The next important setting is the Configuration Tab in PulseAudio Volume Control (seen above), where you select your required 'profile' to match your soundcard and speakers.
At the right hand side of the line showing the Profile is a small arrow. Click, and a drop down menu lists all the available profiles, click on that required and the menu closes automatically.
If, as in my case, you select the wrong profile (you might select Analog Out, whereas your speakers are physically plugged into Digital Out on the card), then PulseAudio will likely crash.
Never fear, it is easy to get it back by deleting the contents of two hidden folders in the user account.
Open your File Manager, check that it is set to show Hidden File, and delete the contents of /home/user/.pulse/ and /home/user/.config/pulse/. Now, even that is not so straightforward as it may seem.
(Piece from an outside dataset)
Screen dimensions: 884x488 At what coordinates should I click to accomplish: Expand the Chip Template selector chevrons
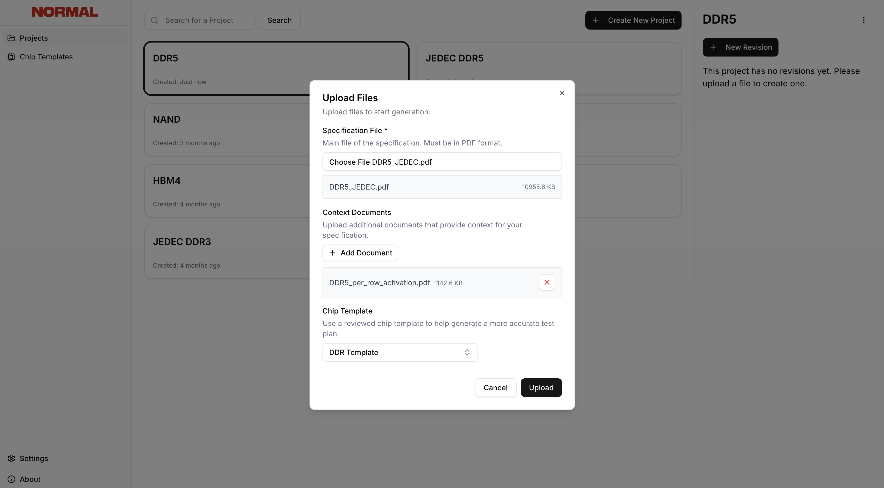click(x=467, y=352)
On my own two computers, I have to arrive at those hidden files in a different way, because for some reason I have not yet figured out, my desktop has user listed as being above Home! But, if PulseAudio Volume Control runs, the files will be there.
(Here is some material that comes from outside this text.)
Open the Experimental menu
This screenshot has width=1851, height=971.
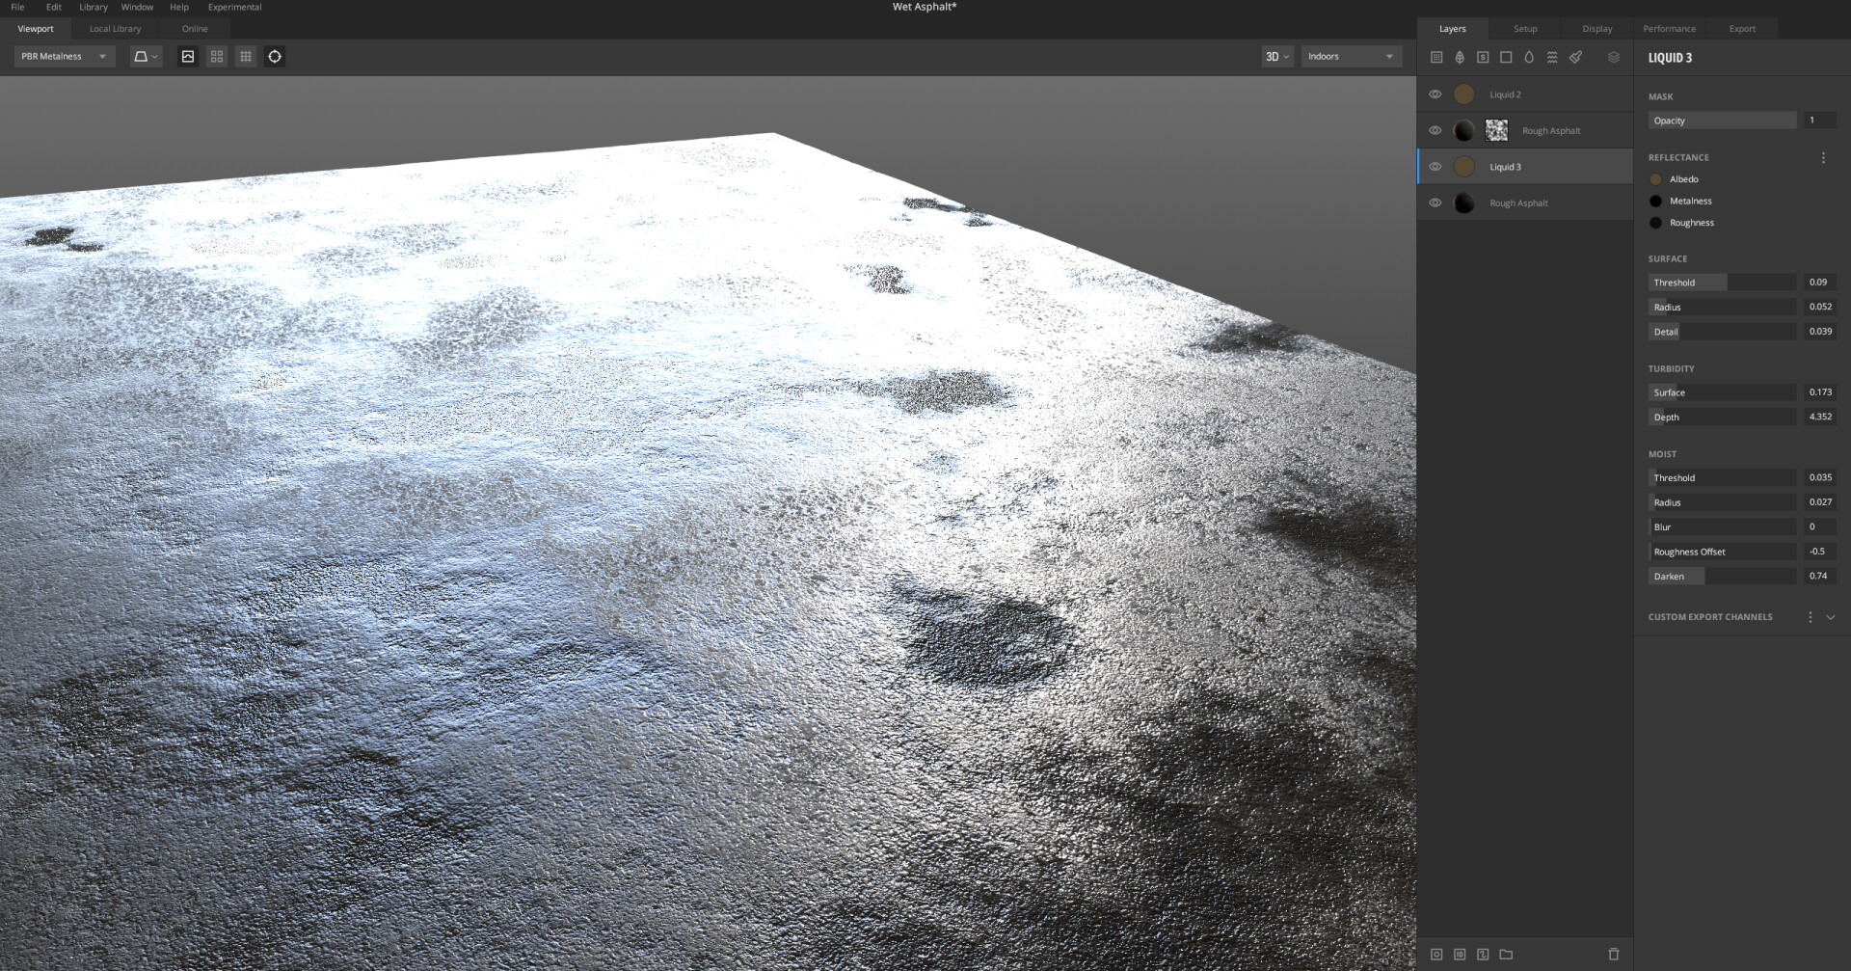234,7
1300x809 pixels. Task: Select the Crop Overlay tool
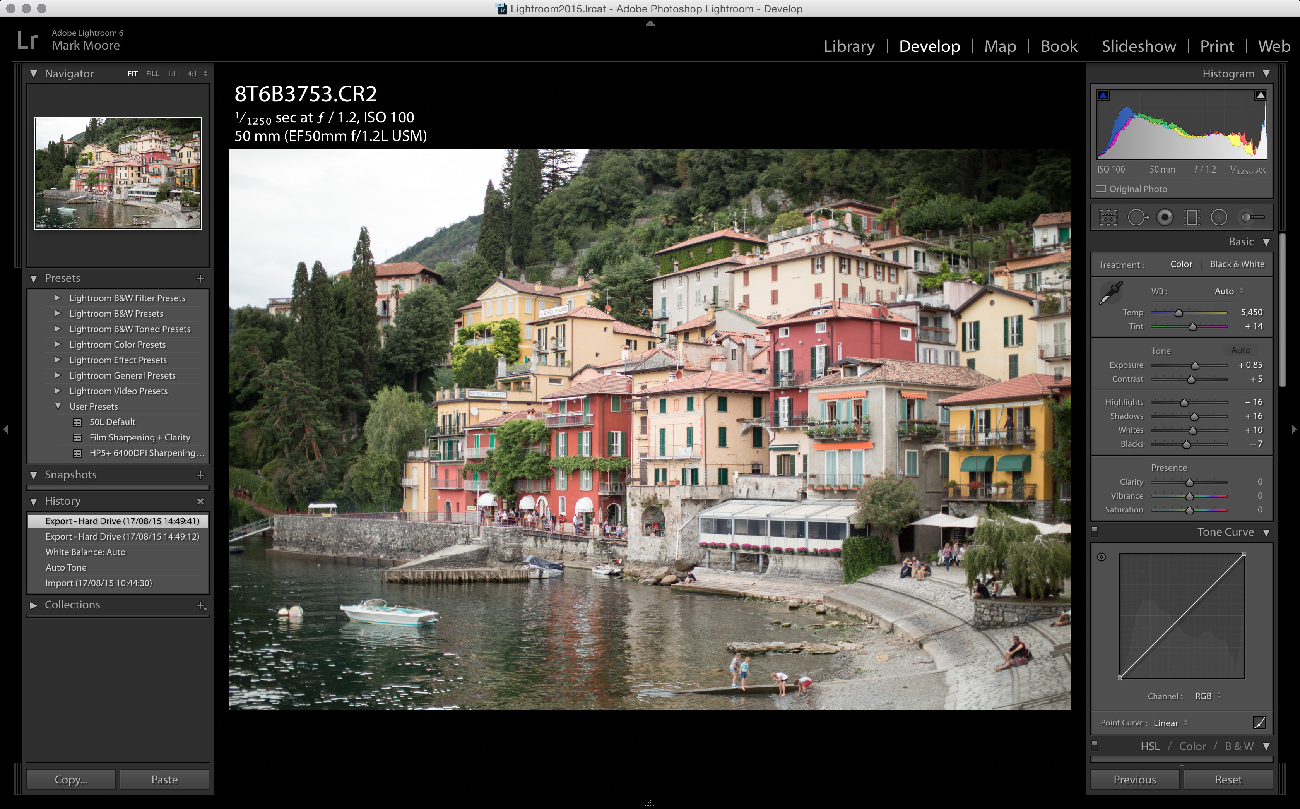1108,217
When you restart PulseAudio Volume Control, the files will be re-generated and the program will open.
Now open alsamixer again. Ignore the window that comes up and press F6, to again show the list of Sound Cards, and again select your card because alsamixer will likely highlight the Default. Once selected, the window will change to reveal all of your speakers and their volume controls, and it is in this window that you need to select the volume levels required.
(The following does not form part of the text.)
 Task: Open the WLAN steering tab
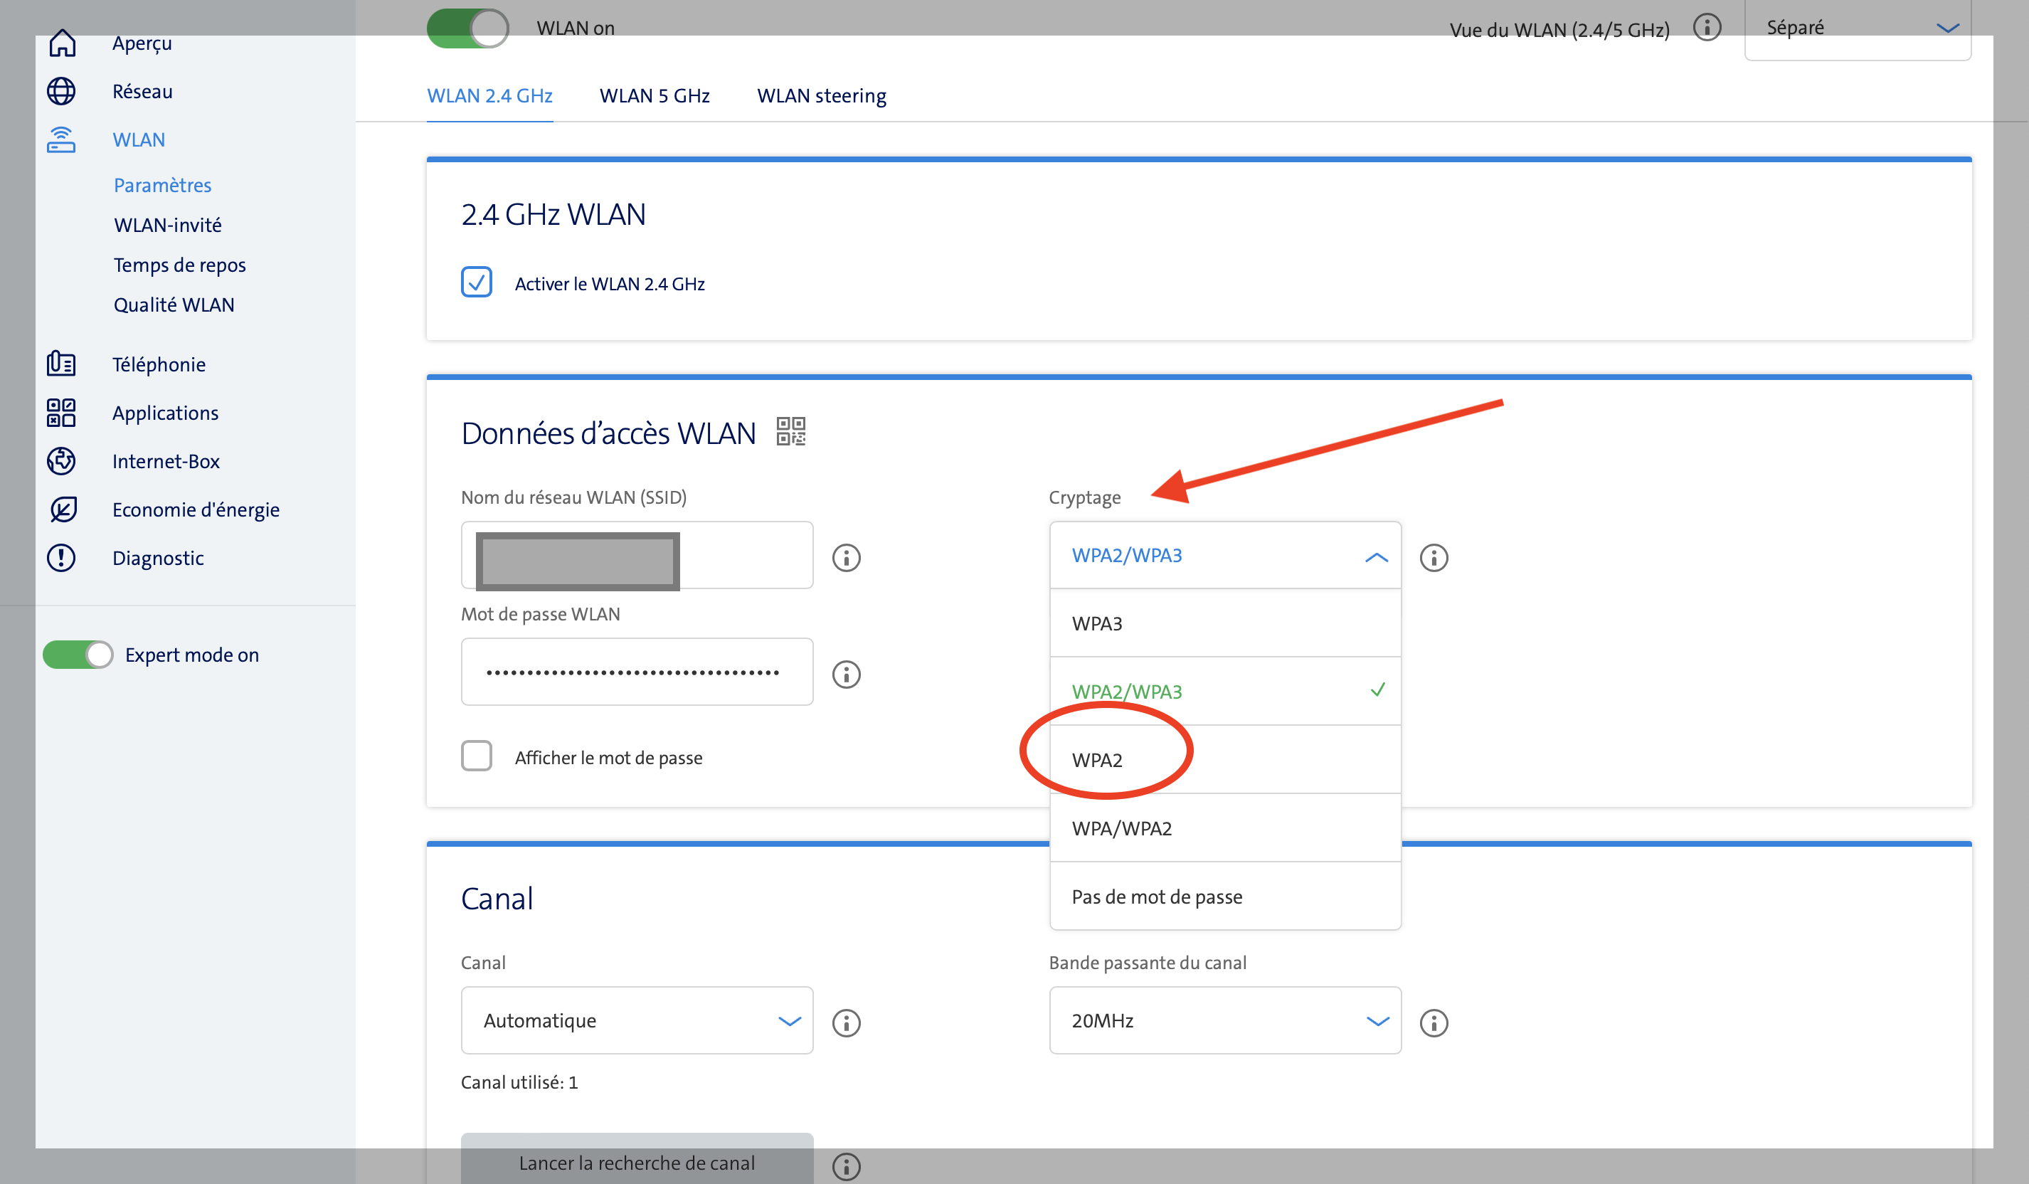click(x=820, y=96)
Once set in this window, the levels will be repeated in all other windows showing volume controls.
You will likely now want to do a Speaker Placement and Testing check. This is found by righ clicking on the KMix speaker icon in your desktop taskbar and selecting Audio Setup/Audio Hardware Setup, whereupon you will be presented with this screen.
Having got this far and having seen all of the programs involved in getting sound to your speakers, you can now have endless fun configuring Sound in PCLinuxOS.
To learn more or to become much more confused read the following:
PulseAudio the Default Sound System
PulseAudio is the default sound system in many modern Linux desktop distributions, such as Ubuntu.
In PulseAudio, programs that play sound create playback streams (also known as input streams). For example, you might have VLC playing a video, and it's sound would be a playback stream.
To actually hear the sound, a sink (also known as output device) such as a speaker or headphones are needed. For example, you might hear the sound of your video from your laptop speakers.
The above is an extract from an article by Tero Karvinen and is of value because for over 70 years I thought that a sink was something to be used while washing! But more to the point is the fact that while searching the web for information it is essential to use the correct terms if you want to get meaningful focused answers. http://terokarvinen.com/2015/volume-control-with-pulseaudio-command-line-tools
The next article of considerable interest is from TuxRadar magazine (2010) -- but do read all of it, especially the comments by Anonymous Penguin. As I see it, the problems are not the complexity of the programs, but the way they are presented to the beginner, who, at first, is only interested in getting some sound out of the speakers. http://tuxradar.com/content/how-it-works-linux-audio-explained
Askubuntu has lots of information, if you are already very familiar with the command line, which is probably unlikely for many new converts to Linux.
There is a comprehensive PulseAudio Troubleshooting Guide on Arch Linux, which is of value once you have reached a level of familiarity with the program.
Another troubleshooting guide with some practical and sensible suggestions, but again, the author presumes that the reader has fluency with use of the command line.